The nonprofit First Book will deliver the books in three installments over the course of the year, according to the Foundation for Newark's Future, an entity set up to distribute the Facebook funds.
The program, administered by the nonprofit NJ After 3, will promote literacy among children by jump-starting an at-home library.
Literacy and reading in any form is something to be celebrated, and I'm incredibly dispirited that four major publishers can't see that, but Facebook can.
ETA: Per today's Publisher's Lunch (login required, though it's free):
Though OverDrive had promised in April that patrons' “confidential information will be protected,” in implementation their program is an engine for turning library users into Amazon customers. The expectation was that OverDrive would serve Kindle-compatible files, but instead they send patrons directly to Amazon's site for processing. Some publishers believe this violates their contracts with both OverDrive and Amazon….
Despite those contractual and “security” issues, some publishers we spoke to this fall had concluded that, under the first sale doctrine, it would be hard to achieve any remedy on ebooks already purchased by libraries. Little did they know that they could “instruct” OverDrive to stop serving Kindle versions and that OverDrive would comply. If this holds, you might see other publishers issuing similar instructions soon.

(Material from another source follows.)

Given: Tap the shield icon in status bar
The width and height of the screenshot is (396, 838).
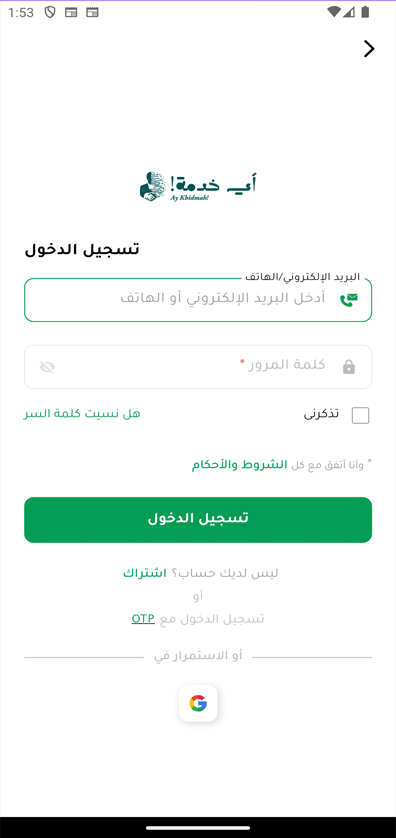Looking at the screenshot, I should [50, 12].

Oh, boy. Funny enough, I was emailed twice today asking for recommendations for digital readers as gifts. One person wanted one without any ability to connect to any store from the device, as she keeps a strict book budget and only wants to purchase and transfer to her device from her computer. Another wanted to know about library lending. I'm going to have to guess that Kindle will have no library lending options from the big six at all within a matter of days. Phooey.
STILL MORE ETA: Today's Digital Shift report from the American Library Association includes condemnation from ALA President-Elect Maureen Sullivan and information from librarians about how this affects them, and their patrons:
Maureen Sullivan, the president-elect of ALA, said that Penguin’s decision is a loss for readers.
“If Penguin has an issue with Amazon, we ask that they deal with Amazon directly and not hold libraries hostage to a conflict of business models.
“It’s kind of a fuzzy situation,” said Michael Colford, the director of resource services at Boston Public Library. “We don’t pay extra for a book that has a Kindle edition, but we do make decisions on what to purchase if there is a Kindle edition available,” he said. Colford said this really comes into play with holds since the library can see if a preponderance of holds are for one particular format and then order accordingly.
“Up until yesterday we hadn’t been paying attention to who’s publishing the book, but now we may have to,” he said.
Todd Feinman, the chairman of the Oregon Digital Library Consortium (ODLC) , which has 22 library systems in its network (over 100 locations), said more complaints were likely forthcoming.
“I think that the whole paradigm is shifting and I imagine that there will be more of this over time,” he said. “I don’t know where this is going. These things are usually a surprise to us. It’s just hard to say what a publisher is going to do next,” he said.
Feinman said libraries could always boycott if necessary. ODLC has refused to license any ebooks from HarperCollins to protest that publisher’s February decision to limit library loans to 26 circulations.